Benzoyl peroxide should be applied in a thin layer to the entire affected area. Most patients experience mild erythema and scaling during the first few days of treatment, even with the lowest concentrations, but adapt in a week or two. It was previously held that vigorous peeling was necessary for maximum therapeutic effect; although many patients improved with this technique, others became worse. Recent studies show that an adequate therapeutic result can be obtained by starting with daily applications of the 2.5% or 5% gel and gradually increasing or decreasing the frequency of applications and strength until mild dryness and peeling occur.

Allergic reaction.

Approximately 2% of patients develop allergic contact dermatitis to benzoyl peroxide and must discontinue its use. The sudden appearance of diffuse erythema and vesiculation suggests contact allergy to benzoyl peroxide.

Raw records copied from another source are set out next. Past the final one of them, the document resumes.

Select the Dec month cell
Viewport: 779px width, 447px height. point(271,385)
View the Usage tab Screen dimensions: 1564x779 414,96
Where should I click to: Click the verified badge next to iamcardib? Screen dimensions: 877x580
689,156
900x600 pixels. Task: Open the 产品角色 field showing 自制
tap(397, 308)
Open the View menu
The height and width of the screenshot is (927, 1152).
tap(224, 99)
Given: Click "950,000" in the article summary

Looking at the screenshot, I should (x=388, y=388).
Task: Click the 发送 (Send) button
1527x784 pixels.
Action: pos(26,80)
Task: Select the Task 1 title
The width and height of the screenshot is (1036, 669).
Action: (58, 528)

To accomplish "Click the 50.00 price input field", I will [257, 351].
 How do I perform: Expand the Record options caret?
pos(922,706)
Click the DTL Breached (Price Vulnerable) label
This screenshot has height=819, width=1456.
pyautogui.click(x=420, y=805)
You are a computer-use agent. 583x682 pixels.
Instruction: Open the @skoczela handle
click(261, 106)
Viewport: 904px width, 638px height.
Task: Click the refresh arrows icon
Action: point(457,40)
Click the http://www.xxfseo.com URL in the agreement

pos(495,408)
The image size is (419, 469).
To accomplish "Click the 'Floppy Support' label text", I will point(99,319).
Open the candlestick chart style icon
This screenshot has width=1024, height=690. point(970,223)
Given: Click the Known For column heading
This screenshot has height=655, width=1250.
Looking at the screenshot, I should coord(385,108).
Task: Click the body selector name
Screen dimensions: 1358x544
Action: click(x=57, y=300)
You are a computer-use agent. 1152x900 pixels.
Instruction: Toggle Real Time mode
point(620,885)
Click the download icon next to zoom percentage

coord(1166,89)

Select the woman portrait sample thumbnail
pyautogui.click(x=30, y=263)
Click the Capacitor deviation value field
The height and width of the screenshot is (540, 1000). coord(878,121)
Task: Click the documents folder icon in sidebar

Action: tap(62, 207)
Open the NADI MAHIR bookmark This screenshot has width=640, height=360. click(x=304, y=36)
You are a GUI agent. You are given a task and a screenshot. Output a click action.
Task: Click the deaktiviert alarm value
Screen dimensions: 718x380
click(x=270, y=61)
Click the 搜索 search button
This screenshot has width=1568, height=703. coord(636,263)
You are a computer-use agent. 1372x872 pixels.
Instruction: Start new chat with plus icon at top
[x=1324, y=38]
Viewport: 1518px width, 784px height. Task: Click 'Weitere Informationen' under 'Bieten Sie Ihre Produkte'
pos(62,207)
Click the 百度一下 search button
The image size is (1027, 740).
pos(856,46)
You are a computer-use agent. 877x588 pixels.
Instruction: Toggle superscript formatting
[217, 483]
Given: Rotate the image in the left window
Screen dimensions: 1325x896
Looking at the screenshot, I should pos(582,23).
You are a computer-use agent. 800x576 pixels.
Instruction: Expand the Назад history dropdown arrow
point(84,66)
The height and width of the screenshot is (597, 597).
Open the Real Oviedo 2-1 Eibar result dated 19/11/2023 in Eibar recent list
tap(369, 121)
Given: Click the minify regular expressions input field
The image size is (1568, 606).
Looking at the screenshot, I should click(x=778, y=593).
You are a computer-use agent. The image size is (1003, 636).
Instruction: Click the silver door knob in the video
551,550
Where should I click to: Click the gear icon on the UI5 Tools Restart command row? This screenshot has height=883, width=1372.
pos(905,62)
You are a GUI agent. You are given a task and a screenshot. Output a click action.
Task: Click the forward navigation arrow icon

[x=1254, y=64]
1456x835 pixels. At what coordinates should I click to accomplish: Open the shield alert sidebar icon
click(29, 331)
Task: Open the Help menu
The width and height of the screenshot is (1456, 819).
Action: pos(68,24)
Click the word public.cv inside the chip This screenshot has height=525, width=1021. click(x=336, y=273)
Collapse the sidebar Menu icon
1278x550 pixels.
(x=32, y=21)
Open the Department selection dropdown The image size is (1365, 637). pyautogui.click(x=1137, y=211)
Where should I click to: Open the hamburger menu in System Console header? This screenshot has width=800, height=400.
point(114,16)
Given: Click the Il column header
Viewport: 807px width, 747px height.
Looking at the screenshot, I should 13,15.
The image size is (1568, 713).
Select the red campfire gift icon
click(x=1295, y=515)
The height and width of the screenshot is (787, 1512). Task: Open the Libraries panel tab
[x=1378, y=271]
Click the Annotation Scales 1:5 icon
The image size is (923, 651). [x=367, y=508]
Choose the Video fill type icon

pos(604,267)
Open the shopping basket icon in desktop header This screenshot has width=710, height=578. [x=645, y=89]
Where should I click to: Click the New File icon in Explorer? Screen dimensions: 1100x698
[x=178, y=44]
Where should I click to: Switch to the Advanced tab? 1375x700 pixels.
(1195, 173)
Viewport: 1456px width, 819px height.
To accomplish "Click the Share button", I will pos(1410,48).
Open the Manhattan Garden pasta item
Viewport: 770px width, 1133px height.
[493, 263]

Medicine for acne : Corticosteroids

Corticosteroids.
Corticosteroids can be considered in recalcitrant cases of acne not responsive to oral contraceptives or spironolactone and for patients with elevated DHEAS. Corticosteroids can be used alone or in combination with oral contraceptives and antiandrogens. Elevated DHEAS indicates adrenal androgen overproduction. Either dexamethasone (0.125 to 0.5 mg at bedtime) or prednisone (2.5 to 7.5 mg at bedtime and 2.5 mg on waking) is prescribed. Low-dose steroids administered at bedtime prevent the pituitary from producing extra ACTH and thereby reduce the production of adrenal androgens. Dexamethasone may be the more rational choice for adrenal suppression with its longer duration of action. The drug is given at bedtime so that effective levels will be present during the early morning hours when ACTH secretion is most active. Initial dosage should be dexamethasone 0.25 mg or prednisone 2.5 mg, and the dosage should be increased to dexamethasone 0.5 mg or prednisone 5.0 to 7.5 mg if the DHEAS level has not been lowered after 3 to 4 weeks of treatment. Therapy is continued for 6 to 12 months, but the benefits may persist beyond that. This low dosage produces a clinical improvement and suppresses DHEAS levels. At these dosages, few patients experience shutdown of the adrenal-pituitary axis or other adverse effects of the drug. ACTH stimulation tests or early morning cortisol levels may be performed every few months to make sure that there is no adrenal suppression. Not all patients respond.